While there is no cure for Autism, different kinds of therapeutic support can help those with ASD (Autism Spectrum Disorder) navigate the world around them.
There are many different kinds of therapeutic support, all of which can help support a child with different symptoms.
Postive Behaviour Support
The overall aim of Positive Behaviour Support (PBS) is to improve the quality of life of people who use care services and special education, and that of those around them. It is effective in producing positive outcomes, such as increasing the person’s skills and life opportunities. As a by-product, there is a reduction in the behaviour described as challenging.
PBS puts the person first, it is proactive, focussing on tailoring the environment and support to the individual, rather than just responding to episodes of challenging behaviour. It helps to address underlying needs that left unmet can drive individuals to challenge themselves or others. It ensures that support for people who challenge is positive and consistent and prevents punitive actions.
Working with @redstonepbs we have supported all of our Registered Managers to become PBS Coaches to ensure they have the right skills to understand the functions of complex and concerning behaviours and improve the quality of life for the people we support.
Speech Language Therapy
Many people with autism struggle to communicate with others. While for some this can mean a complete inability to speak, for others it can mean a limited understanding of body language and communication cues.
Speech-Language Therapy is a type of therapeutic support that aims to tackle these issues, be it:
- Strengthening muscles in the mouth, jaw and neck.
- Making clearer speech sounds.
- Matching emotions with the correct facial expression.
- Understanding body language.
- Responding to questions.
- Matching a picture with its meaning.
- Using a speech app on an iPad to produce the correct word.
- Modulating tone of voice.
As is true with many therapeutic processes, a speech therapy programme can be a long one. It begins with an evaluation from a speech-language pathologist. From this evaluation, a set of individualised goals can be defined.
Occupational Therapy – Specialising in Sesory Intergration]

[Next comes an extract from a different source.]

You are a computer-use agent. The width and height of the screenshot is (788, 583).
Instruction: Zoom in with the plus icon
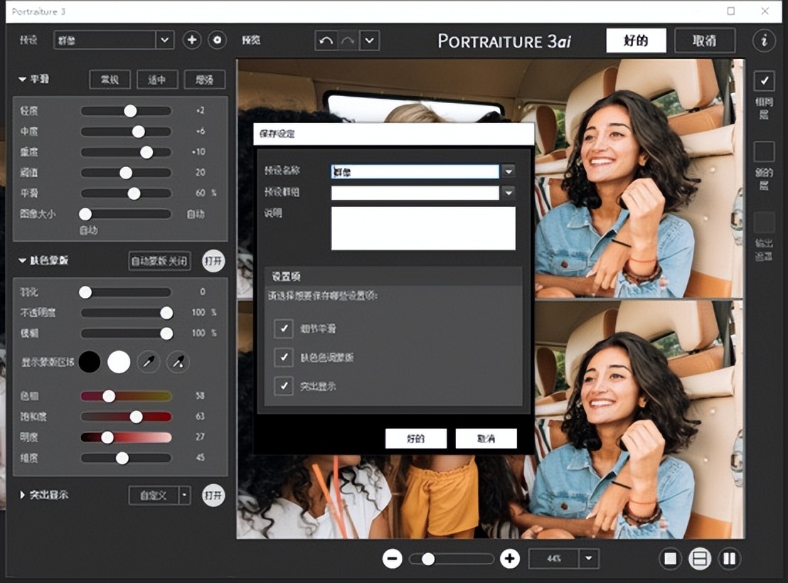coord(509,559)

Occupational therapists work with individuals with physical, sensory or cognitive difficulties, to help them achieve and maintain independence. Sometimes, sensory integration does not develop as efficiently as it should. Individuals can be affected in different ways and to varying degrees. Symptoms can include:
- oversensitivity to, or avoidance of, sensory stimulation from touch, noise etc.
- actively seeking sensory stimulation, such as through movement, rough play or big hugs etc.

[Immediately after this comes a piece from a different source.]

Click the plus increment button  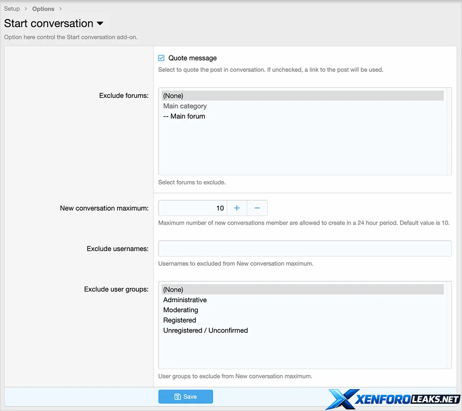point(236,208)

- lack of awareness of, or slow response to, sensory stimulation.
- difficulty in performing fine or gross motor tasks.
- fluctuating arousal levels and presentations of behaviour.

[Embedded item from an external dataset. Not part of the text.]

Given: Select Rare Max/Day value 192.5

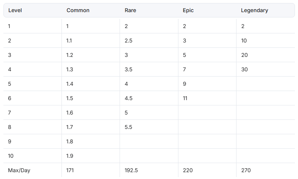Looking at the screenshot, I should pos(131,170).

Shine Therapy has supported Bright Futures Care in the delivery of Speech and Language and Occupational Therapy since 2011. Bright Futures work with Shine Therapy Services to provide informed therapeutic support across our education and care settings. They are a team of highly specialist Occupational Therapists and Speech and Language Therapists who offer assessment, review and direct therapeutic support to our young people. They also provide training and support to our staff so that we can develop a collaborative working approach to meeting all the individual’s needs. Therapists supporting these individuals have extensive experience of Autistic Spectrum Disorders, complex learning needs and challenging behaviour. They specialise in the delivery of sensory integration and evidence-based communication therapy.
There are new therapies being developed every day to help with certain challenges associated with autism. While we have noted only a few, it is always worth consulting a doctor or therapist as to any new therapeutic support that might be available.